Tres puntos finales
VERÓNICA SUÁREZ RESTREPO
La música brilla en sus ojos
Premio CIPA (Círculo de periodistas de Antioquia) a la excelencia periodística. Mención de honor - Mejor trabajo en prensa.
Mejor crónica escrita - IX versión de Periodistas en la Carrera (Universidad EAFIT)
Casi siempre parqueamos en el mismo punto, y mi mamá y mi bastón me llevan al bloque 33 de la universidad.
Ya antes de la entrada un par de voces y un par de roces de espalda me han saludado. A veces hacen falta unos cuantos segundos para que salga el nombre correcto de mi boca, pero las texturas de las manos y el timbre de las voces me ayudan en gran medida. “¡Juan Camilo Suárez!”, exclama Candelaria, una de mis compañeras. A ella la reconozco por su voz. “Oe, parcero”, a él debo tocarle su mano. “Oiga, Pachito, ya volvió a sacar el músculo”, le digo a un viejo amigo, cuya mano tiene una forma bastante particular. Y así. A mi mamá también la conocen y la quieren mucho… Pero, ¿quién no? Ella es un encanto.
Ese viernes, 2 de noviembre, con los exámenes finales pisándonos los talones, me encuentro con Humberto y con Rolando en el primer piso, y me despido de mi mamá. Ellos son mis compañeros de Teoría del Jazz. Como ya me vieron saludar a Cande y a Caro, otra compañera, me molestan. “¿Siempre con las más lindas, Cami? ¡Qué viciecito el suyo!”. Yo sólo me río de las casualidades que no puedo comprobar… No sé si son lindas o no, pero resulta que mi percepción de la belleza no es tan equivocada. Para mí, la belleza está en su voz. Si la voz es linda, ellas son lindas. Al parecer, esta apreciación coincide con su imagen, porque no es la primera vez que alguien me hace el chiste.

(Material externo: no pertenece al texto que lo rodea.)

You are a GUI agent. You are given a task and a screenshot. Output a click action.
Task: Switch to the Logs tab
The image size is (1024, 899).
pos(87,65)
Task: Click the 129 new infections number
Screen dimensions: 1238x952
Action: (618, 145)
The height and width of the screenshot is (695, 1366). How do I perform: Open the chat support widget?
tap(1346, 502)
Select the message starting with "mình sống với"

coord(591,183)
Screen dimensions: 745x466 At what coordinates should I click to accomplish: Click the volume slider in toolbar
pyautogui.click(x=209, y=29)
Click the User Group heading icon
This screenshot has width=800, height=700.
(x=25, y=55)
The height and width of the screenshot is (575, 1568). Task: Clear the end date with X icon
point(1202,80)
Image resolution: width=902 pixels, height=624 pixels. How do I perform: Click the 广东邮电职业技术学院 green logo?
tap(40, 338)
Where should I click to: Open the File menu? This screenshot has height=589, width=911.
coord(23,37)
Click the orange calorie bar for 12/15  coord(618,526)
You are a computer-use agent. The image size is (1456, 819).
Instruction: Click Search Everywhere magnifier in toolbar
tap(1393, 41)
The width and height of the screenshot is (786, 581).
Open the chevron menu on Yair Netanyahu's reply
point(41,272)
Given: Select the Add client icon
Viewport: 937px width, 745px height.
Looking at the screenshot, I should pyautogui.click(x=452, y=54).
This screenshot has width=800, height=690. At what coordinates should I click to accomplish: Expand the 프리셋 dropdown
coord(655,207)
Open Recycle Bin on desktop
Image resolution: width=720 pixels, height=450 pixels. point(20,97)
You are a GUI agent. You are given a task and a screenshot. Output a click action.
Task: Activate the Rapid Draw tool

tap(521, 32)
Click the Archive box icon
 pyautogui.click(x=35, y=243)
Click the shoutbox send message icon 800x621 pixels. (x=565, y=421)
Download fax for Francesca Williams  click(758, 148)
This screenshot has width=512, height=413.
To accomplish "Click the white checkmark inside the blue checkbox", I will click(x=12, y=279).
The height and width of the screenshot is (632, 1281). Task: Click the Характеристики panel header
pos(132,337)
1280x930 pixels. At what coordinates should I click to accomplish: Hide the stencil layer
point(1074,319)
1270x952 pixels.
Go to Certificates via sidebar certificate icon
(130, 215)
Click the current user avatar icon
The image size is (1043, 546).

Nunca ando solo por el mundo, por necesidad y por placer. La universidad es grande y, si me mueven algo, acabo perdiéndome; además, me gusta conversar. Mis guías hasta el tercer piso son Humberto y Rolando. Tengo un reloj que me dice la hora - “son las nueve y tres minutos” –; según éste, como siempre, León va a llegar tarde. Él es mi profesor, un jazzista “de primera”. Al llegar al salón, busco con mis manos una silla y saco mi cuaderno de notas.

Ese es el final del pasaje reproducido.